What does play very well in Labour areas is immigration. The only problem is that so far there doesn’t seem to have been much of a ‘deluge’ of immigrants from Bulgaria and Romania that Farage and Nuttall were predicting at their autumn conference. Isn’t that a problem for Ukip?
Nuttall thinks ‘there might well be’ a deluge of migrants from April. ‘We’re six weeks in,’ he says. ‘This is going to have to be measured over a longer period of time, probably a year. Let’s not forget they can’t claim benefits until April 1st, April Fool’s Day.’
And he suggests that large numbers of new migrants could cause community tensions:
‘Well you just have to see what’s going on in Sheffield at the moment and David Blunkett has spoken out about it, with a huge Roma influx. In fact what Blunkett said wasn’t too dissimilar to what Enoch Powell said, strangely enough. My fear is that if people come in large numbers, don’t speak the language, don’t assimilate then there is the cause for potential community tensions.’
When I probe him on other party policies, though, it’s difficult to see much that is left-wing in it other than a desire to protect universal benefits for pensioners.
‘I believe in a small state,’ he says. ‘But equally, at the same time, I mean what do these people actually want? What they want is to have more money in their pockets, what they want is to feel safe when they go out of an evening, what they want is to see our borders protected, what they want is to get a fair day’s wage for a fair day’s work. This is what they want, we all want the same in effect.’
He dodges questions on whether the party should commit to a flat tax again in 2015, but he agrees that the current top rate of tax is too high.

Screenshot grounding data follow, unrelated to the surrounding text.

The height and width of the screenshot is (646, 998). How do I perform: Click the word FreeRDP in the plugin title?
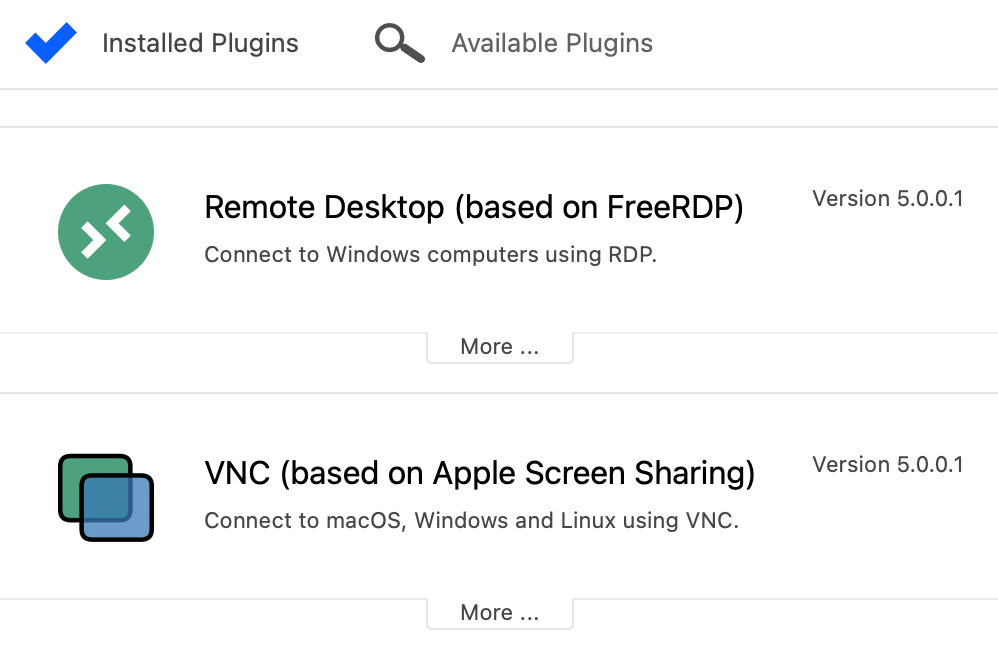(670, 207)
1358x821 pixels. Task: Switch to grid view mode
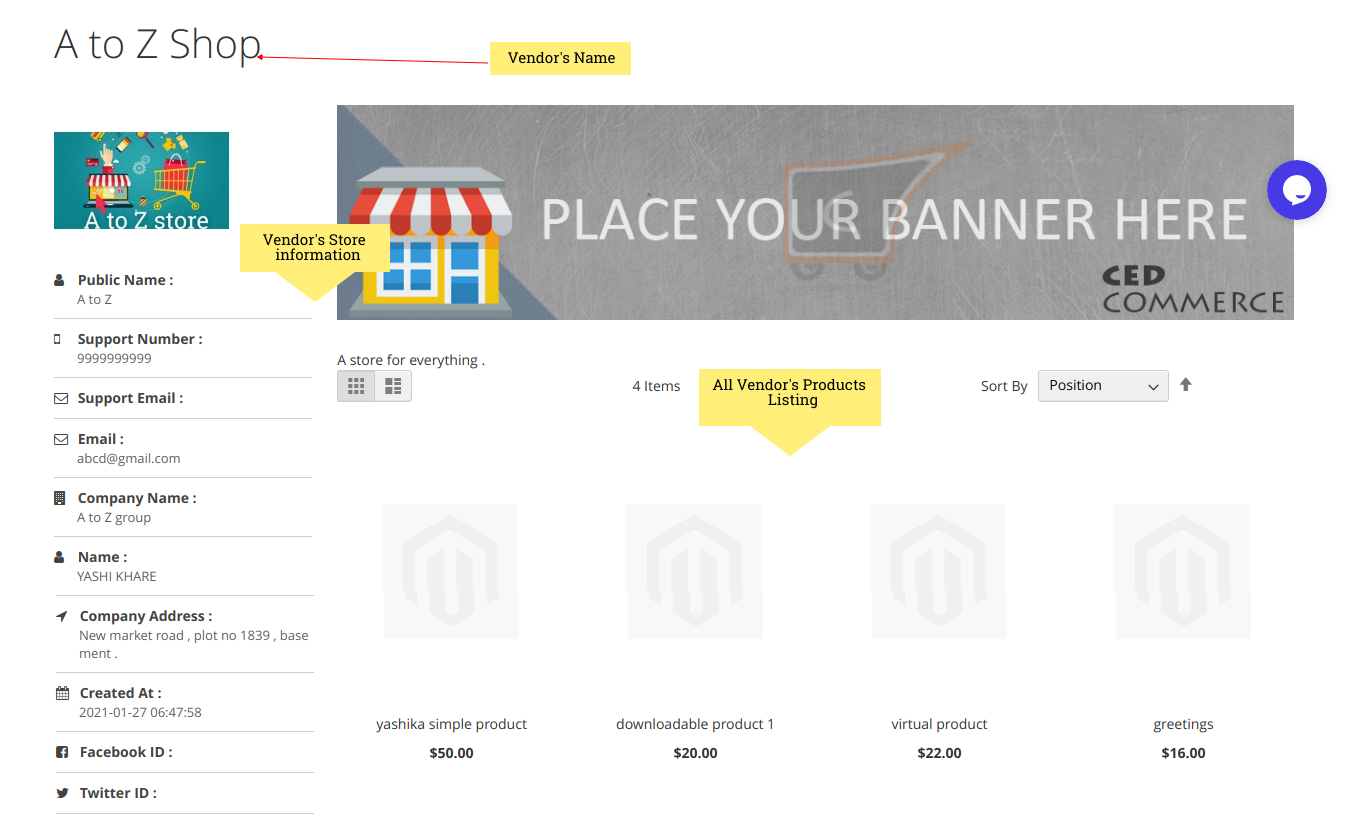pyautogui.click(x=356, y=386)
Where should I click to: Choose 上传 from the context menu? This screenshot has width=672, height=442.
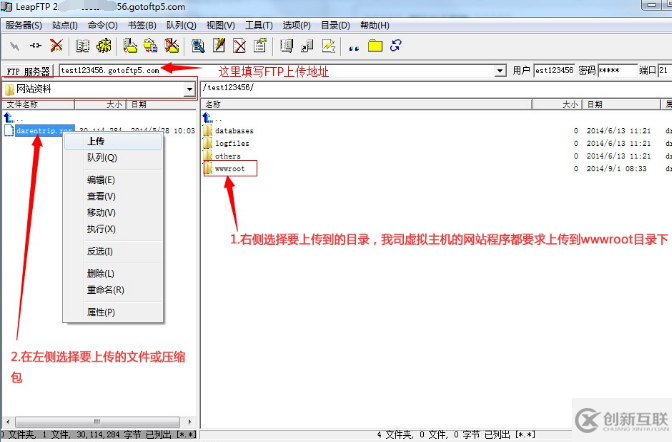(x=96, y=142)
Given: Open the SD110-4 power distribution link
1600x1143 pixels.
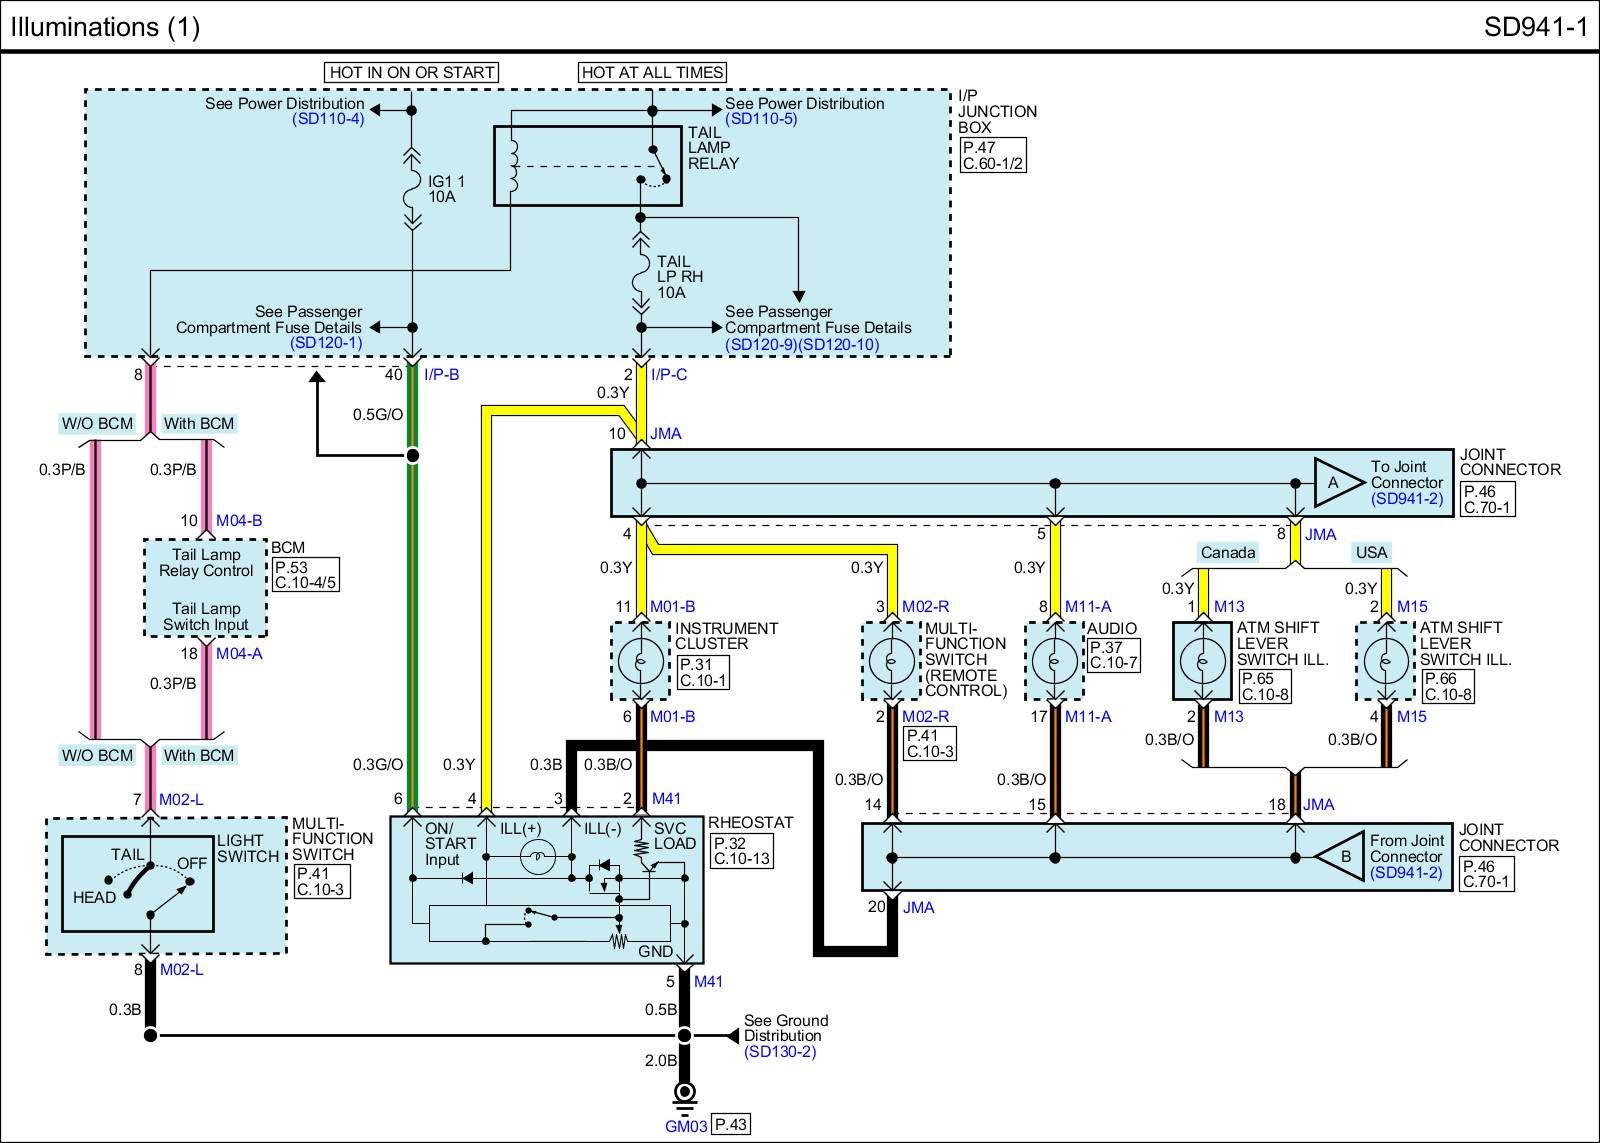Looking at the screenshot, I should (328, 119).
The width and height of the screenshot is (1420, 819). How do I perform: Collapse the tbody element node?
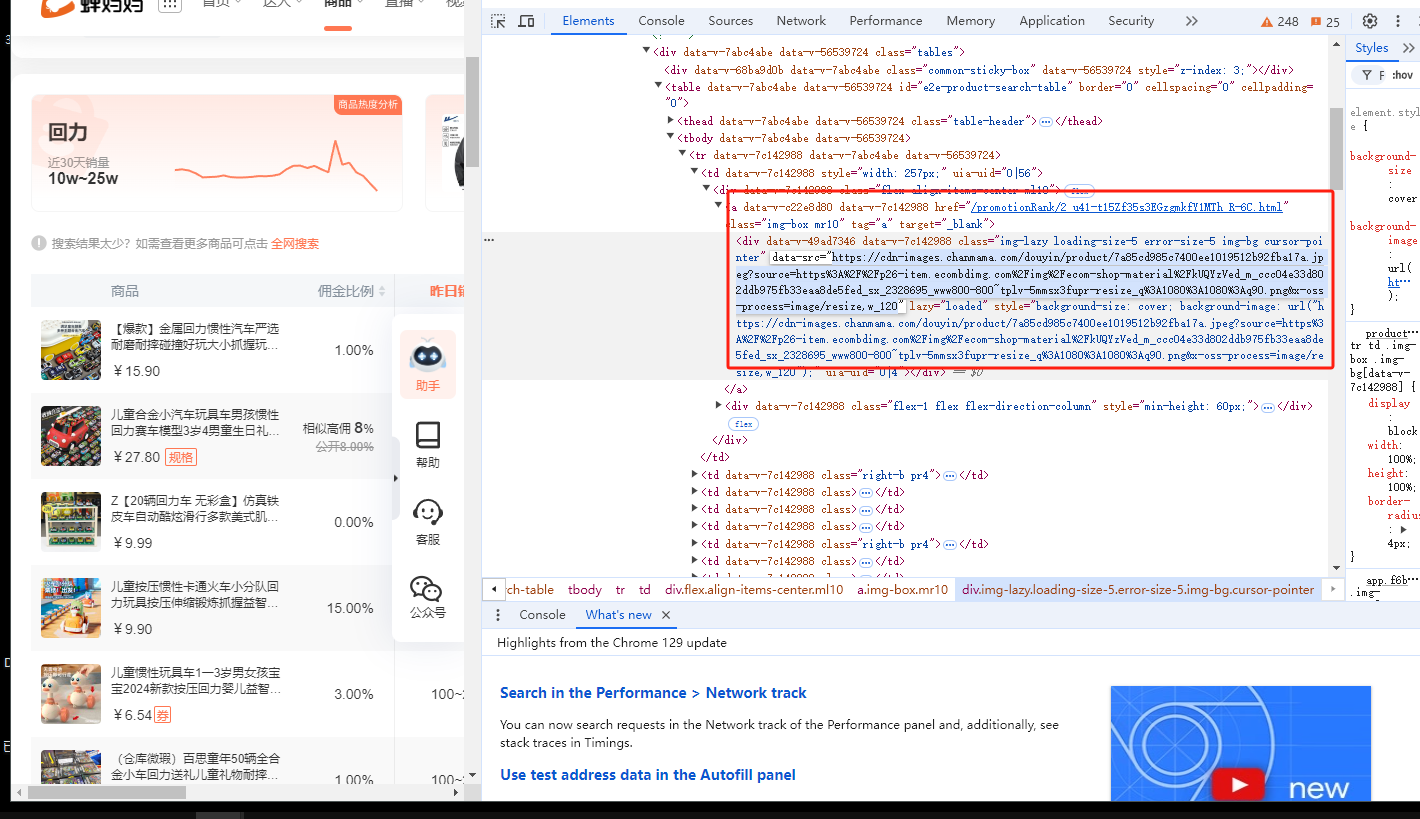671,138
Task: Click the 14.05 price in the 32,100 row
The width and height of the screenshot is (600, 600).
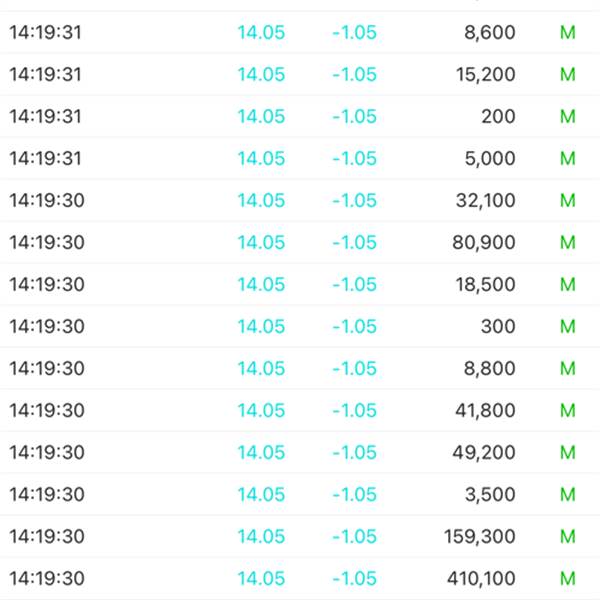Action: point(261,200)
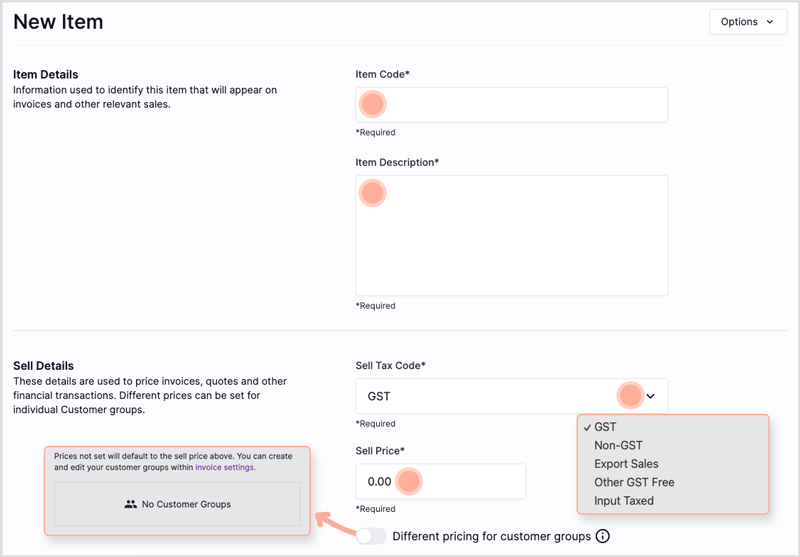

And the party’s commitment to pensioner benefits is partly because ‘what killed us in Labour areas [in 2010] was a commitment to take away the means-tested bus pass’.
How well Ukip does in today’s by-election will show whether Nuttall and his colleagues are really gaining the attention of Labour voters, or whether Ed Miliband’s party is still managing to kill Ukip in Labour areas. And even though Nuttall claims he doesn’t want the party leadership, there’s a funny look on his face as he says it that makes me suspect that he probably does, deep down. If he does, then results such as Wythenshawe will be key to whether the boy from Bootle ends up leading a party he joined a decade ago.